INDIA'S hospitality players are expecting the post-election political stability and a stronger domestic demand in the year ahead to give a much-needed recovery jolt for the industry.
Rajeev Menon, area vice president, South Asia at Marriott International, commented: “I think that 1H2014 will be same like 2013, but if there is a stable government formation, it will boost the mood of the investors.”
“RevPAR for the industry witnessed negative 4.5 per cent growth last year, but we expect it will move towards a positive (number) once the new government is formed.”
Echoing Menon’s sentiments, Anupam Narayan, CEO and managing director (India and South Asia), Swiss International Hotels & Resorts, said occupancies are likely to rise after the elections.
Rajiv Kaul, president of Hotel Leelaventure, predicted that the industry could see modest growth in 2014. “Perhaps we have seen the worst in 2013 and this year will see us rebuilding. Post-elections will decide the momentum of growth.”
Hoteliers also expected the domestic market to play a pivotal role in their fortunes for 2014. “At present, 65 per cent of our business comes from the domestic market. In 2014, we will try to further grow this segment for us,” said Menon.

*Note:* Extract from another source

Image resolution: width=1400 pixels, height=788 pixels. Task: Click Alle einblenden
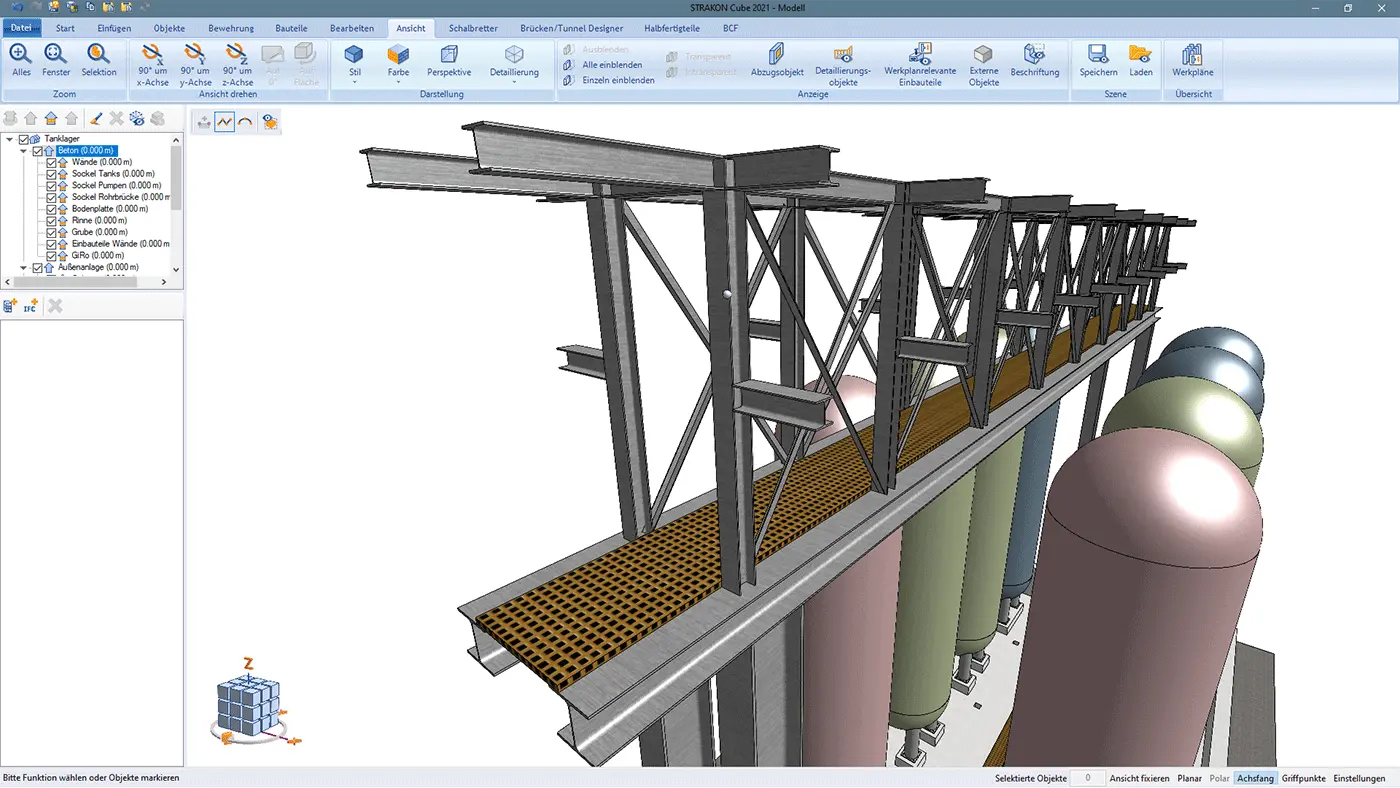coord(611,65)
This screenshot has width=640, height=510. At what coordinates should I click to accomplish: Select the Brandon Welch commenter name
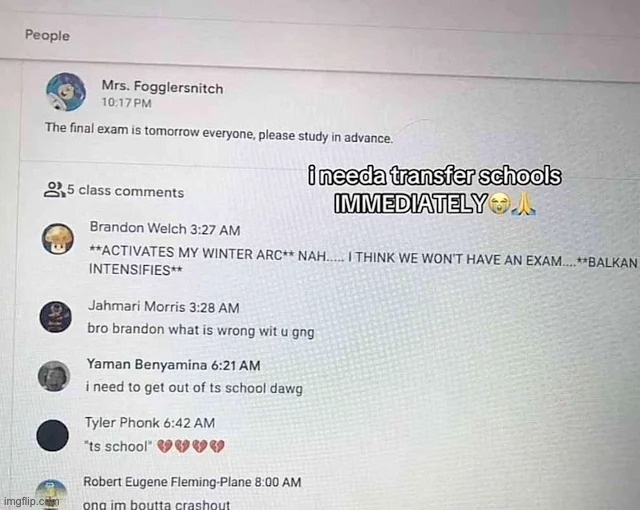tap(138, 228)
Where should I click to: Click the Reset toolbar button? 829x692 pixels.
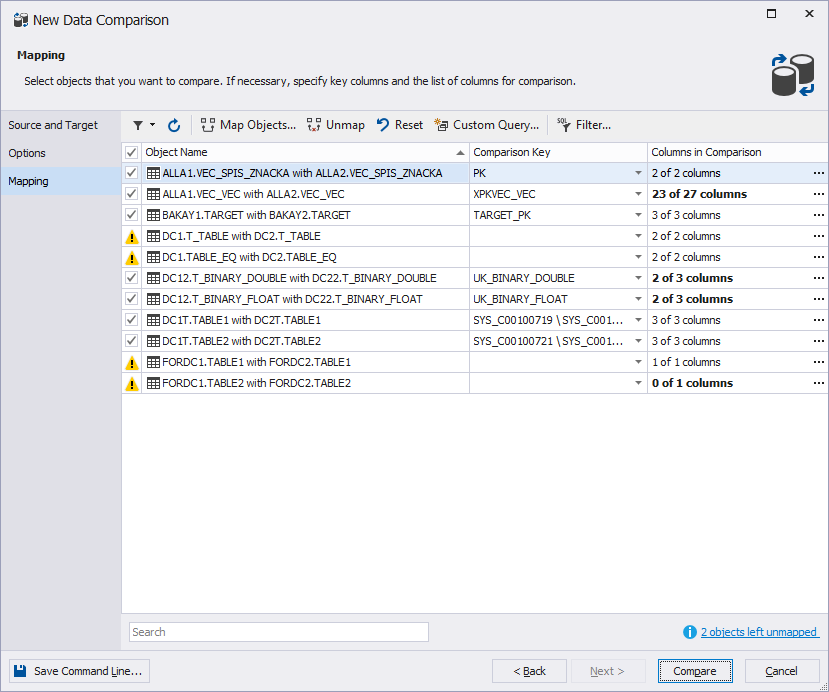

Confident was Naveen Jain, president of Duet India Hotels, saying: “As operators in the mid-scale segment, we expect strong demand from the domestic market, especially the business segment for hotels in the US$80-100 bracket.”
However, Kapil Chopra, president of The Oberoi Group, pointed out: “We have to remember that (foreign) tourism is one of the biggest contributors to our foreign exchange. The government needs to simplify and fast-track the current visa processes so as to increase international arrivals.”